**What you should do:** The records that follow are to be transcribed in full, leaving out each picture.
━━━ Listed records
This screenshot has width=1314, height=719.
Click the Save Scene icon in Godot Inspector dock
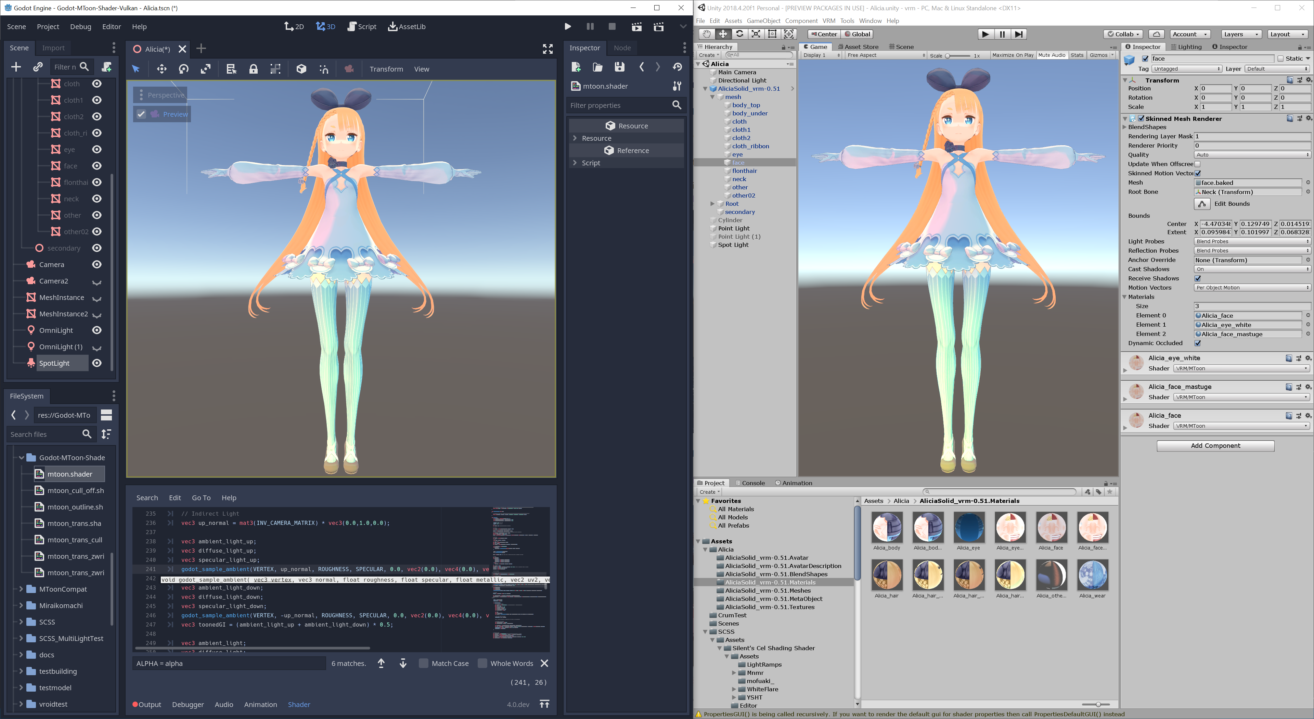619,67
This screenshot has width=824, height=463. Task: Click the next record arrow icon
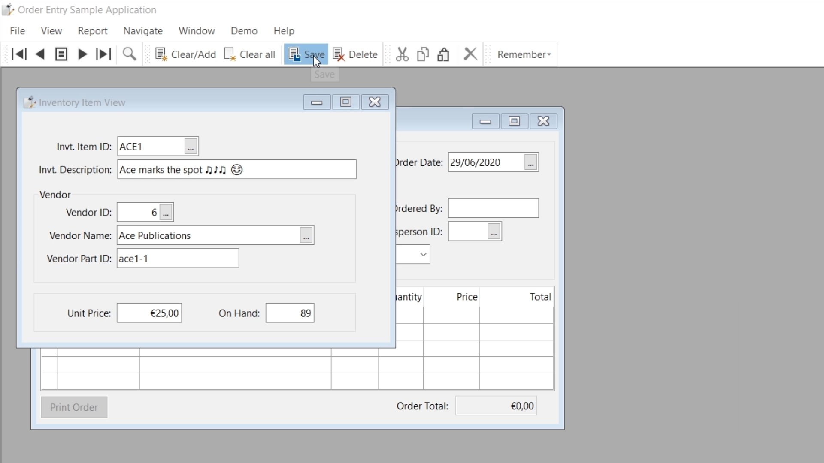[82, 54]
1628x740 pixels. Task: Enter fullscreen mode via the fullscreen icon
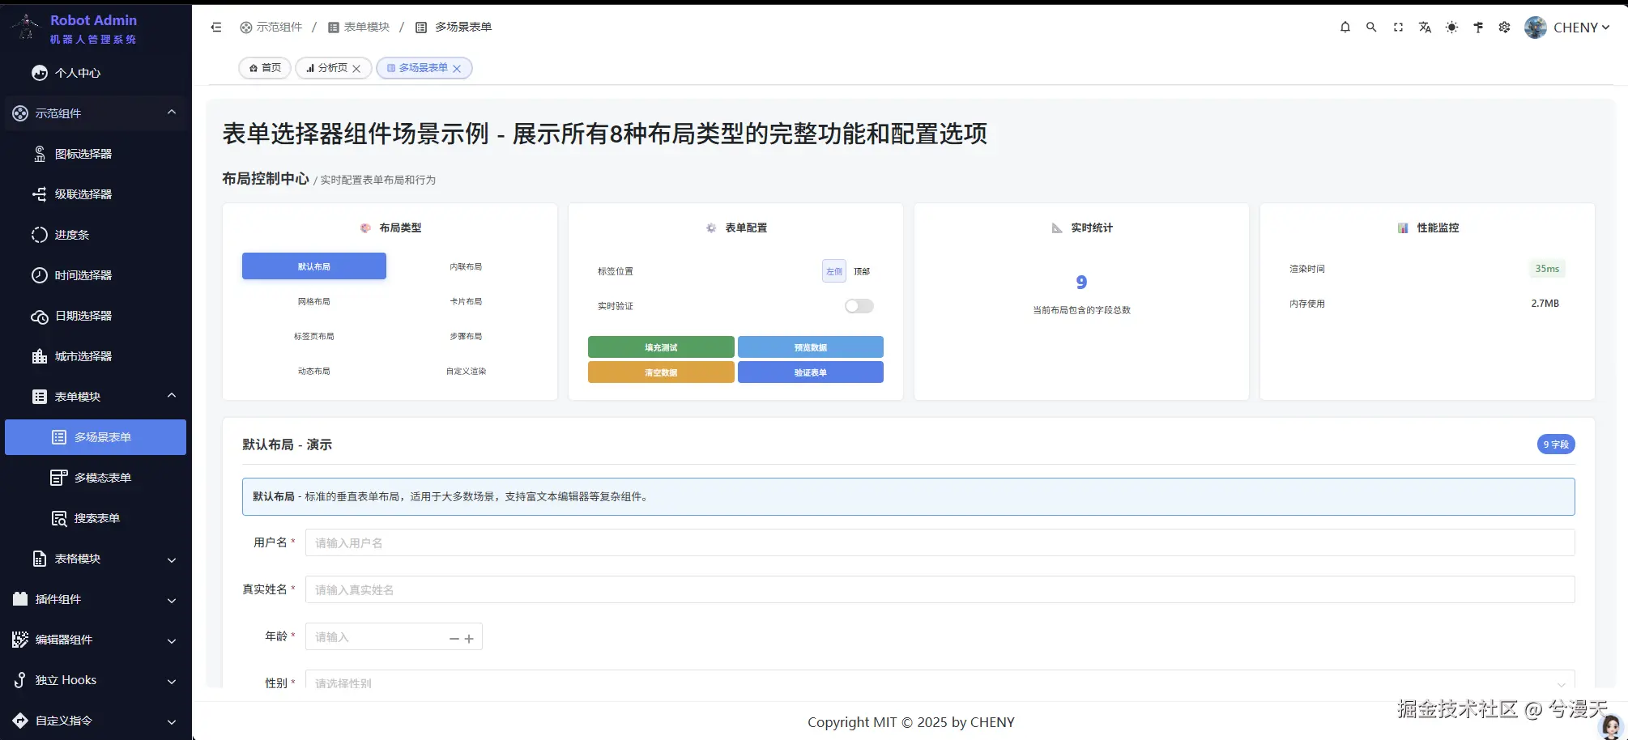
━━━━━━
**Task solution:**
This screenshot has width=1314, height=719.
Click the Save Scene icon in Godot Inspector dock
619,67
This screenshot has width=824, height=463. Task: Click the next record arrow icon
[82, 54]
1628x740 pixels. Task: Enter fullscreen mode via the fullscreen icon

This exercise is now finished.